_REQUIREMENT_
Find every line in the records below that contains "resolution", and copy it.

(Stored data)
· · · ·

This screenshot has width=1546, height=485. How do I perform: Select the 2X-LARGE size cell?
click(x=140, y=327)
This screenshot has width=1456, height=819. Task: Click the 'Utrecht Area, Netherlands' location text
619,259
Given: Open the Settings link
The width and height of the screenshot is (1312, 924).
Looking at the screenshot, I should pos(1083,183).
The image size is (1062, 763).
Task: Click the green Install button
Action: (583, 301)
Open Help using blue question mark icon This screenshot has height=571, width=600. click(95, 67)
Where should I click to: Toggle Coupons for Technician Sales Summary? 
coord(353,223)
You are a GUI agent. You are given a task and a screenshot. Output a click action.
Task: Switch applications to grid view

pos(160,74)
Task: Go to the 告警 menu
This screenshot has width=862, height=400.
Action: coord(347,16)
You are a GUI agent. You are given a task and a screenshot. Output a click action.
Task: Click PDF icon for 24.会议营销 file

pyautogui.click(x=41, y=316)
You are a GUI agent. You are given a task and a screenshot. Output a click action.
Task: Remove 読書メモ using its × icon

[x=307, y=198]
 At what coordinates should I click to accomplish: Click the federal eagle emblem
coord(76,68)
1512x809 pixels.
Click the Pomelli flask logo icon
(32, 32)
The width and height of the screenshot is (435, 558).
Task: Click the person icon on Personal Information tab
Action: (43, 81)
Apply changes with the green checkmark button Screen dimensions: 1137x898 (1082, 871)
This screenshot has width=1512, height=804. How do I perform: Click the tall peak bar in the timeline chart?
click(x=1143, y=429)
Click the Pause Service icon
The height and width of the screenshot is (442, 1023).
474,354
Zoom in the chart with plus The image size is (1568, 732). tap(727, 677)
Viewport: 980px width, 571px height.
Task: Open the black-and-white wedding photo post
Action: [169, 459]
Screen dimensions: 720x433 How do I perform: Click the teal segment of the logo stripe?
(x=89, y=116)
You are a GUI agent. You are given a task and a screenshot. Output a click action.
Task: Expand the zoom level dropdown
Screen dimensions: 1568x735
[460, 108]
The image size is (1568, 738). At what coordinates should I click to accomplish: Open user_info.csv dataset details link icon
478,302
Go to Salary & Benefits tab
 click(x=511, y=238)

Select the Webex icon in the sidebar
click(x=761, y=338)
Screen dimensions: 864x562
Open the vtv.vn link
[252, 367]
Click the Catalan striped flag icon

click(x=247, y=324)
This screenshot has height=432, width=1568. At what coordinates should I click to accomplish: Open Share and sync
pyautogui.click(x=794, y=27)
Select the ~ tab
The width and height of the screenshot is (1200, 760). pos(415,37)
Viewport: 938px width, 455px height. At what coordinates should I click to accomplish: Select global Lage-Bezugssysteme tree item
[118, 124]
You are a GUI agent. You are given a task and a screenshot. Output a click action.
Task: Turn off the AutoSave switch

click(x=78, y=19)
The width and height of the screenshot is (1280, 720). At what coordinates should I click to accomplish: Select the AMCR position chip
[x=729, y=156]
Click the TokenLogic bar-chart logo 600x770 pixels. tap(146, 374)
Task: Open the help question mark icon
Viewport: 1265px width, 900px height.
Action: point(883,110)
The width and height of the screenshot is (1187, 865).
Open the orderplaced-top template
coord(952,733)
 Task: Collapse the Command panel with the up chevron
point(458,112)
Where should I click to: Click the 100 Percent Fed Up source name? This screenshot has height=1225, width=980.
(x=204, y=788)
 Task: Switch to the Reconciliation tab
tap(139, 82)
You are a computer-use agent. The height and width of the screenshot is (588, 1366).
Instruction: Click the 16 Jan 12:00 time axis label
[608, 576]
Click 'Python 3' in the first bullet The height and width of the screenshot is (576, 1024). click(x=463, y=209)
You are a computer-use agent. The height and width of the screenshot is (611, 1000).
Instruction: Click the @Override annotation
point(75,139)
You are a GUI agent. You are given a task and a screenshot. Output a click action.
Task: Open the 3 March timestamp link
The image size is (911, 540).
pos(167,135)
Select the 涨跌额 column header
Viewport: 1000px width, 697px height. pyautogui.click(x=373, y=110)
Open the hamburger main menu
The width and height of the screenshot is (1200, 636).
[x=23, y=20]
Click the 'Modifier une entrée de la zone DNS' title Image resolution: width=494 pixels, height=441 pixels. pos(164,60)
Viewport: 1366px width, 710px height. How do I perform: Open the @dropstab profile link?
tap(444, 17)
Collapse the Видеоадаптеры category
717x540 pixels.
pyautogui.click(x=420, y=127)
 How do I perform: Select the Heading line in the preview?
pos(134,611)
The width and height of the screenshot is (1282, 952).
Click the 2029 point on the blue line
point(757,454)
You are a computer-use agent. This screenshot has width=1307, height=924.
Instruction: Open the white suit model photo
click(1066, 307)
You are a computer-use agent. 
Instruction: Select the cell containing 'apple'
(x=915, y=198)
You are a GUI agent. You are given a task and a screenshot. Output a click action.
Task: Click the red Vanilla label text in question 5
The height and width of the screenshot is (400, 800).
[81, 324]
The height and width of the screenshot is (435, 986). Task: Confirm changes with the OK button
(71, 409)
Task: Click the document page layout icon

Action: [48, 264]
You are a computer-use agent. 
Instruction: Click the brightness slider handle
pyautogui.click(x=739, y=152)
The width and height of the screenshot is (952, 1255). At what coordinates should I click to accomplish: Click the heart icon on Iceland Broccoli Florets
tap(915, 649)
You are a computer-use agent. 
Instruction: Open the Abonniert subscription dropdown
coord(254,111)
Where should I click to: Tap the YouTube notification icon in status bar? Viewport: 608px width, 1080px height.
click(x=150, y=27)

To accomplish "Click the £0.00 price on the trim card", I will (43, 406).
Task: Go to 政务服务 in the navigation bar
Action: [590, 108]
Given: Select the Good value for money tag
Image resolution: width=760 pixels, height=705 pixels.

· · · ·

_OUTPUT OF THE TASK_
Click the 'Modifier une entrée de la zone DNS' title Image resolution: width=494 pixels, height=441 pixels. pos(164,60)
Image resolution: width=760 pixels, height=705 pixels.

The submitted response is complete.